Good morning to you, good morning to you. R.O. is looking for a recipe for homemade almond milk, having heard that the recipe is easy to do.

And we are still hot on the trail of the following: chimichurri salad dressing, homemade flavored vinegars and ways to prepare whole frozen okra.

Jane Henegar

Jane Henegar

Photo by Contributed Photo /Times Free Press.

As in many homes rounding the corner to Easter dinner, here's a second version of the sought-after Almond Apricot Cake, the first printed last week. Today Karen Carper shares the version from Taste of Home, and it would indeed go well for a special occasion.

Almond Apricot Coffee Cake

Note: Strawberry or raspberry preserves may be used as a tasty variation.

1 cup butter, softened

2 cups sugar

3 large eggs

1 cup sour cream

1 teaspoon almond extract

2 cups all-purpose flour

1/2 teaspoon baking powder

1/2 teaspoon baking soda

1/4 teaspoon salt

3/4 cup slivered almonds, divided

1 jar (10 to 12 ounces) apricot preserves, divided

Confectioners sugar, optional

In a large bowl, cream butter and sugar until light and fluffy. Add the eggs, sour cream and extract; mix well. In separate bowl, combine the flour, baking powder, baking soda and salt; add to the creamed mixture, and mix well.

Spread half of the batter in a greased and floured 12-cup fluted tube pan. Sprinkle with half of the almonds. Spread half of the preserves to within 1/2 inch of the edges. Cover with remaining batter. Spoon remaining preserves over batter to within 1/2 of edges. Sprinkle with remaining almonds.

Bake at 350 degrees for 55 to 60 minutes or until toothpick inserted in the center comes out clean. Cool in pan for 15 minutes before inverting onto a serving plate. If desired, dust with confectioners sugar. Makes 12 to 16 servings.

 

SAUCE & SOUP

The next two recipes are from Rose Secrest. The first contains helpful shopping information for those who are just beginning to cook vegan. Next there's a fresh soup for springtime — fresh peas and a clipping or two of fresh tarragon, and only three more ingredients.

Vegan Avgolemono

1 teaspoon arrowroot powder

3 (vegan) egg yolks (see note)

1/4 cup nutritional yeast

2 tablespoons lemon juice

3/4 teaspoon black pepper

Prepare the arrowroot powder slurry by mixing it with a little cold water. Place everything in a pot, and whisk until thick. While simmering, whisk in 1 cup cold water until heated and thickened. Serve hot.

Note: Vegan egg yolks are available; they are called Vegg.
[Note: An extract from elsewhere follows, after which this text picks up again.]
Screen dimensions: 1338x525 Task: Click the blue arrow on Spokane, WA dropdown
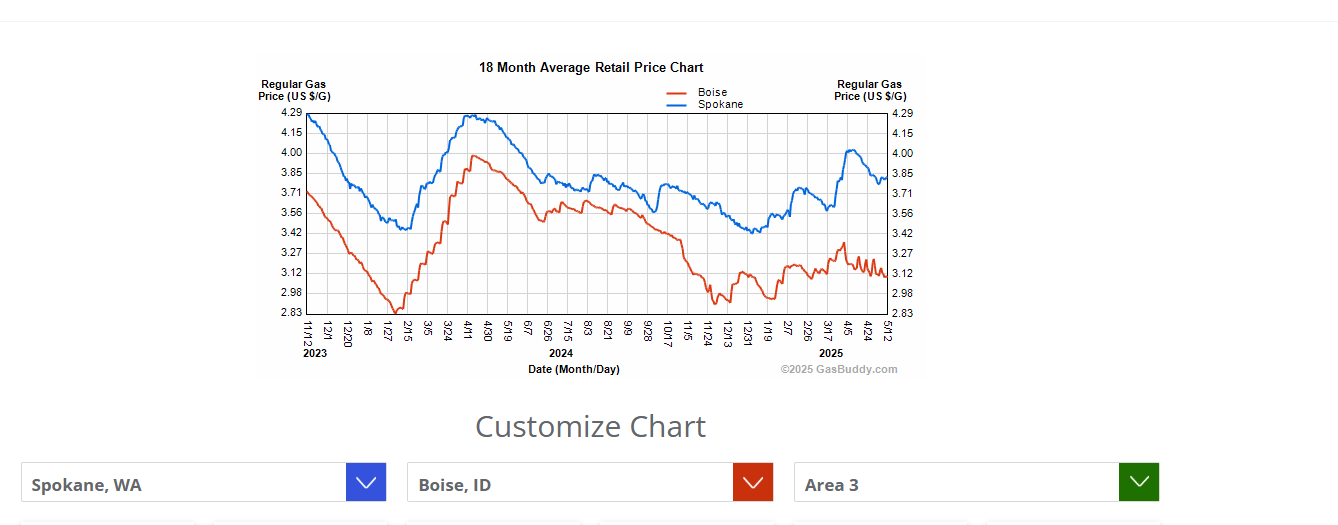coord(366,482)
They are now found in bags, although they began in cans.

Tarragon Pea Soup

2 cups fresh peas

2 leeks, chopped

4 cloves garlic, minced

About 2 cups water

1/4 cup fresh tarragon, minced

4 radishes, sliced thin

Cook peas, leeks and garlic in water about 10 minutes. Blend with tarragon. Serve with radishes on top.

Chill for 2 hours in the refrigerator if desired.
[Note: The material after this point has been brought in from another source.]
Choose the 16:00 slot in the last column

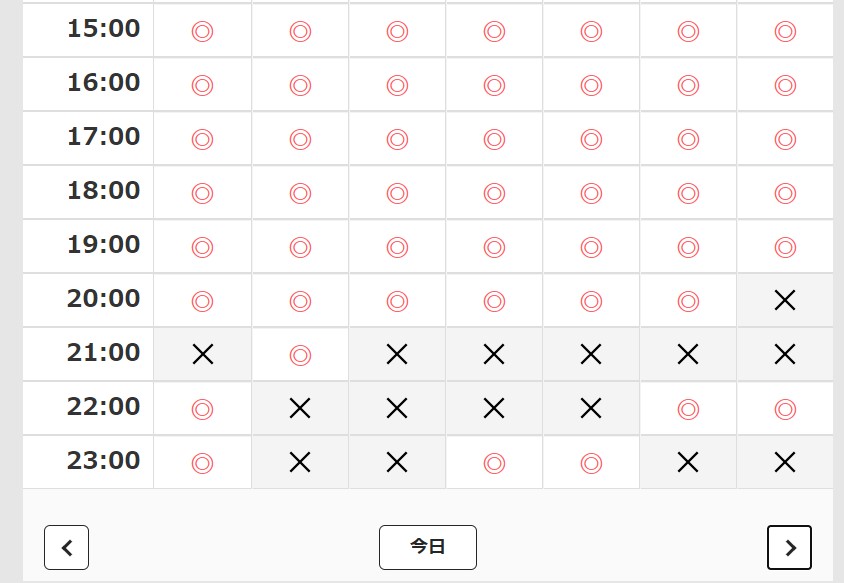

Mr. and Mrs. Sunday continued with two big questions for those who are considering quitting coffee consumption. They said, "The problems with weaning yourself from coffee are: Where do you go from coffee, and how do you make the transition?

"Where do you go? Decaf coffee is mostly terrible and tastes more like burnt butterbeans than coffee. We're fortunate here in Chattanooga to have Chattanooga Coffee Co., which has at least two decaf coffees that are very close in quality to real coffee: Decaf Ethiopian and Decaf House Blend. Unhappily, you lose the caffeine 'kick,' but the flavor is mostly there. Buy at Whole Foods or at the roaster on South Broad.

"Tea is lower on 'kick' than coffee (theobromine instead of caffeine), but the stronger blends can be just as satisfying. Try Irish Breakfast to start. Another good choice is oolong (Chinese restaurant tea). If you're a Scotch drinker, try the smoky goodness of Lapsang Souchon (at one point Mean Mug had a blend that included it Russian Caravan?).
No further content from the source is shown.